Friday, May 15, 2009

Adam Smith on Defence

The Public Choice Capitalist (‘shifting your thought consumption’) HERE writes on:

“Rent Seeking during Wartime: A Smithian View of Military Action”

“Adam Smith believed that British Imperialism was bankrupting the country. He believed that most of the time the cost of the action was much higher than the benefit for the public. This is an area of research I have done a lot in. Scholars from Hobbes, Sumner, Cobden, and Schumpeter have all concluded at one time or another the companies that benefit from war either foreign or abroad will lobby the government for the exclusive contract. This is no different than domestic lobbying from teachers unions to Department of Education. The lobbying will allow the politicians who support more war actions to stay put in place. This is likely why the Democrats have not been as strong in their actions as they have been in their rhetoric.


Comment
A good start to the post (a bit exaggerated: he didn't suggest that Britain would be bankrupted - its rate of growth would be curtailed), but needs to go further to explain Smith’s views on ‘military action’.

Smith's first duty of government action was the defence of the country from invasion and violence of other societies (WN Book V, Chapter 1: apologies; my Smith library is in Edinburgh; I am in France; it would take too long to consult my 1818 edition of WN, given my other tasks this morning). This was not a trivial duty, especially on a shared continent, riddled with dynastic conflicts and ambitions. It was, however, a defensive stance, not an ambitious stance for the covetous.

Smith’s critique of mercantile political economy (WN Book IV) including those policies that were based on ‘jealousy of trade’, suspicion of neighbours, and what we call ‘zero-sum’ trade relationships.

Smith saw the dangers of colonial ventures, especially when accompanied by monopolistic measures beyond their initial role when setting up trading posts in distant countries (India and North America). However, for an island power, such as Britain, which was exposed to naval sanctions by foreign kingdoms, he saw the minimal commercial necessity for the Navigation Acts (to provide sufficient experienced naval personnel to man warships in defence emergencies), though he had severe reservations about their role in enforcing commercial monopolies of trade as they had become by the mid-18th century with the North American colonies.

Overall, for Smith, defence was of more importance than opulence (without the former, you would lose prospects for the latter). The implied question he posed was how much defence was enough? The slope from sufficient defence to sufficient war capacity to engage in interventions in the affairs of foreign countries was slippery. And Britain was too easily dragged into such conflicts (partly a product of the prevalence of dynastic kingdoms dominating Europe and their colonies).

Smith was not opposed to defence industries where necessary for the defence of the country. For the commercial defence industries their contribution to commerce was productive (they existed to make profits by paying for their costs, which included their owners’ profits; the government’s expenditure on the costs of defence supplies, including the wages of soldiers and seamen, was unproductive – they did not reproduce their costs).

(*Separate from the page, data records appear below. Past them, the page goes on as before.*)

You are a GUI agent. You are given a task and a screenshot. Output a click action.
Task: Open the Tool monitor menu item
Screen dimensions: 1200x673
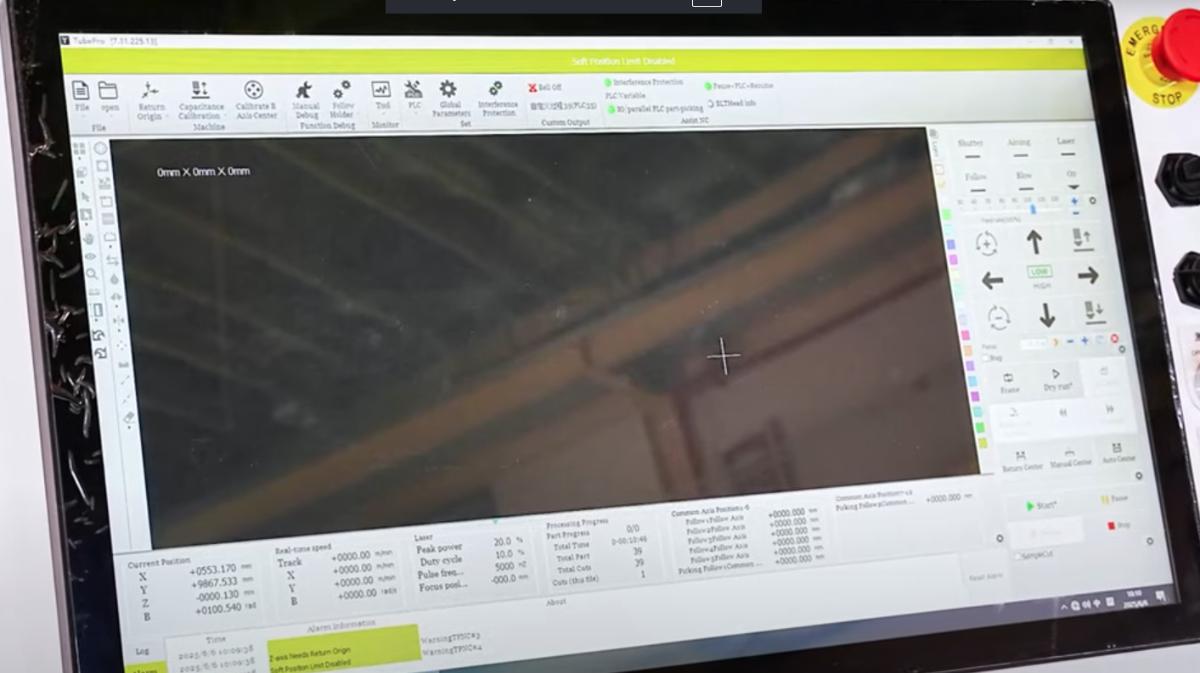[x=381, y=93]
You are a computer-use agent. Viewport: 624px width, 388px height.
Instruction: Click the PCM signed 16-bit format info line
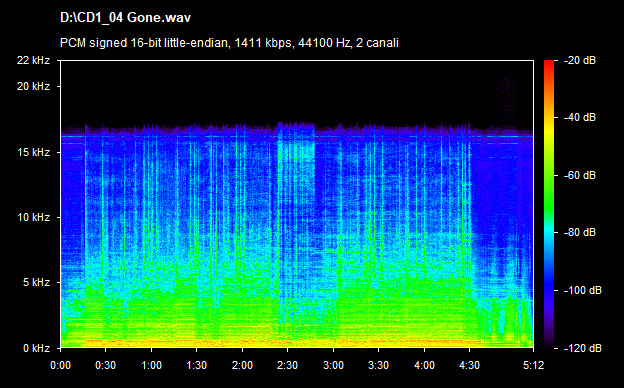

Modern questions relating to ‘how much defence is enough’ are not much different now than in Smith’s time. Britain was projecting its interests with an increasing global reach; its colonies were showing evident signs of becoming major commercial players (held down by the UK Navigation Acts in Britain’s, not the colonies’, interests). The 18th century was a busy century for major, and expensive, wars, and just over the horizon was the even longer, and more expensive, Napoleonic wars (Smith complained at the expence of the 7-years war at £125 million – which could have gone into growth-inducing productive investment).

The crucial decision point was the loss of the British colonies in 1776-83 (itself no mean expense). Smith advised:

If any of the provinces of the British empire cannot be made to contribute towards the support of the whole empire, it is surely time that Great Britain should free herself from the expence of defending those provinces in times of war, and of supporting any part of their civil or military establishments in times of peace, and endeavour to accommodate her future views and designs to the real mediocrity of her circumstances.’ (WN last paragraph, last page).

Smith’s principled advice was disregarded: Britain went on to build a second empire, bigger than the first, which with the smaller 19th-century wars, and the two much bigger world wars, was to cost unprecedented amounts of gross annual product. It many senses, Britain has still not reconciled herself to the ‘real mediocrity of her circumstances’, and still plays, or pretends to play a role as a world military and diplomatic player.